En ese momento se hizo un silencio especial en la explanada. Es decir seguía habiendo ruido, la algarabía de la música, el chisporroteo de la fritanga, el llanto de algún niño; pero todos los presentes estaban aguantando la respiración y la noche parecía haber cristalizado. Y todo este interés, esta conmoción y esta tensión estaba provocada por Segundo. Por Segundo, que había aparecido repentinamente en la plaza; y que ahora estaba parado en mitad de la explanada, contemplando lenta y fríamente el panorama, mientras la gente se alejaba con disimulo de él y dejaba en torno suyo un círculo de soledad y de miedo.

Venía muy cargado Segundo: de resolución, de furia helada, de triunfo. La violencia que emanaba de él llegaba a todos los rincones de la plaza en lentas ondas, envenenando el aire. Estaba bien plantado sobre sus piernas entreabiertas, un hombre grande y denso; y en la mejilla derecha lucía un tajo descomunal y todavía tierno, una raja tumefacta y rojiza que parecía abrir sobre su pómulo una boca monstruosa.

Todo sucedió entonces como si hubiera estado previsto y ensayado, sin otra sorpresa, por parte de nadie, que la relativa a la asombrosa llegada de Segundo, el cual no se movió del centro de la plaza y empezó a recorrer con su mirada todo el perímetro de la explanada; y cuando sus ojos cayeron sobre el Portugués, éste palideció, se chupó nerviosamente el labio roto y salió corriendo como un hurón, haciendo eses, ocultándose entre la gente y con la tripa casi pegada al suelo. Los vecinos resoplaron admirativamente. Fin del primer acto.

Siguieron resbalando los fríos ojos de Segundo por encima de las personas y de las cosas, y al fin se detuvieron con un breve chispazo en los bancos de la pared: en doña Bárbara, que le miraba muy erguida con la misma mirada desafiante, como en un espejo; y en Amanda, exorbitada y temblorosa. A Chico no debió de verle, porque yo tampoco le distinguí en un primer momento: el niño ya se había camuflado, como un camaleón, con el color del muro.

Entonces Segundo se puso en movimiento y los presentimientos volvieron a aguantar la respiración. Salvó el hombre en unas pocas y tranquilas zancadas la distancia que le separaba de los bancos, se inclinó sobre Amanda, la cogió de una mano y tiró suavemente de ella.
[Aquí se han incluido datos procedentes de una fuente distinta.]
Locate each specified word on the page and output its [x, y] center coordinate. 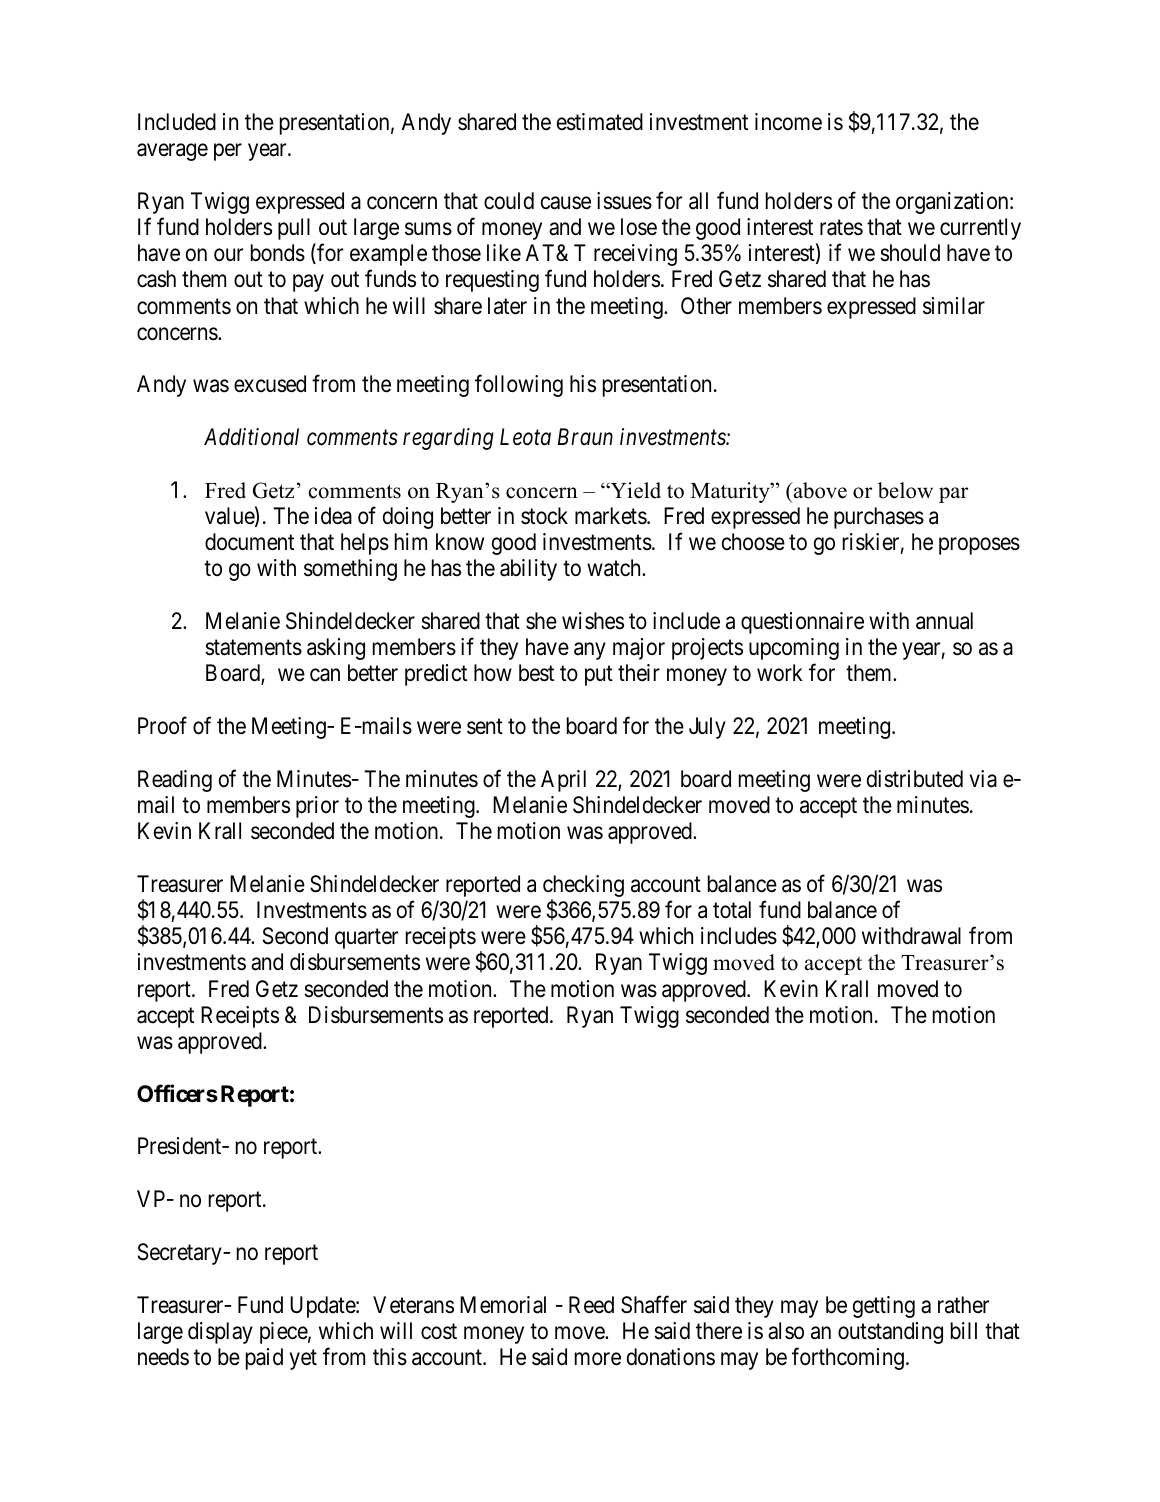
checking [583, 887]
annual [944, 621]
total [732, 910]
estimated [600, 122]
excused [270, 384]
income [788, 122]
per [228, 152]
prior [317, 807]
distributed [915, 779]
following [519, 386]
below [905, 490]
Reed [591, 1305]
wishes [593, 621]
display [220, 1333]
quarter [366, 939]
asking [336, 649]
Amanda se dejó levantar como una pluma: contemplaba a su marido con unos ojos tan redondos que parecía una muñeca, porque ni siquiera parpadeaba. Entonces Segundo la rodeó con sus brazos y la apretó contra él; y alzándola liviana, casi desfallecida, comenzó a bailar con ella la música que salía de los altavoces.